By Michael J. Young
A prospective cohort study recently published in the New England Journal of Medicine adds to a growing body of research illuminating the neurocognitive sequelae of critical illness requiring intensive care. Researchers reported that “one out of four patients [treated in the ICU] had cognitive impairment 12 months after critical illness that was similar in severity to that of patients with mild Alzheimer’s disease, and one out of three had impairment typically associated with moderate traumatic brain injury.” They underscore the possible role of delirium – a syndrome of disturbed consciousness commonly seen in critically ill patients treated in the ICU – in contributing to downstream cognitive impairments. More broadly, these findings prompt intensivists to rethink the relative priority assigned to the mental health needs of patients during ICU stays.
When patients are admitted to the ICU with critical, life-threatening illnesses, it is sometimes all too easy to for clinicians to direct full medical attention to the physical ailments of patients to the occasional neglect of patients’ mental health or overall wellbeing. Although issues relating to mental health might strike some as secondary when approaching patients in acute physical distress, optimal patient care requires clinicians to acknowledge the intimate nexus between the mental health and physical health.
Writing in BMJ, one patient vividly recounts her experiences in the ICU:
“Endless days and nights filled with strange broken sleep. A sea of fragmented menacing faces and shadows swimming through erratic beeps and bells. A large cackling face floating over me, constantly morphing and changing shape… Deafening, haunting laughter filling every space… My chest locked to the bed with wires and straps, as a plastic mask repeatedly smothered me. A strangling sensation around my neck. A warm metallic taste. An invisible force pinning my body down as a dark curtain was drawn closed.

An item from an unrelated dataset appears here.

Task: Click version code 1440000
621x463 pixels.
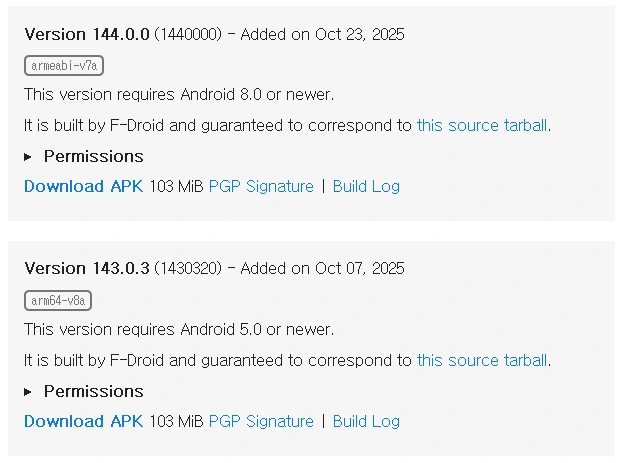Action: point(188,35)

These are my memories of intensive care. They formed the fabric of reality that I would take forward and recall vividly in my dreams for many months afterwards. Such fragmented delusional memories made it extremely difficult to understand and make sense of what really happened to me. This prevented my psychological recovery and led to the development of post-traumatic stress disorder (PTSD).”

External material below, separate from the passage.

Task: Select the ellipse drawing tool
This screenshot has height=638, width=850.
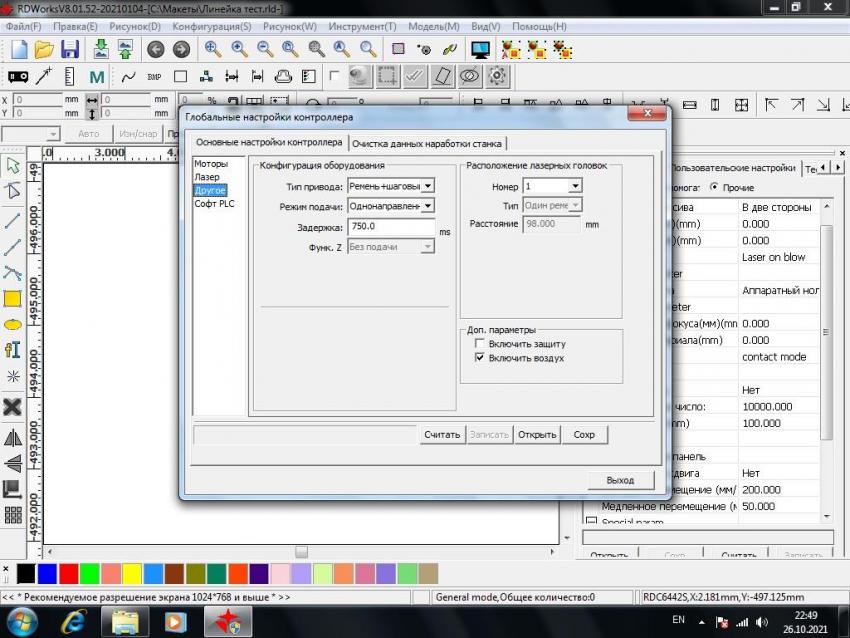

Unfortunately, development of PTSD or other psychological problems following care in the ICU is not uncommon. These realities indicate a tremendous need to identify risk factors and to craft early intervention strategies to mitigate deleterious neurocognitive sequelae of critical care. Equipping doctors and nurses with guidelines and tools to facilitate expedient evaluation and efficient management of the unique mental health needs of patients during ICU stays can ultimately maximize the effectiveness of critical care and help to ensure the wellbeing of patients well beyond their stays in the ICU.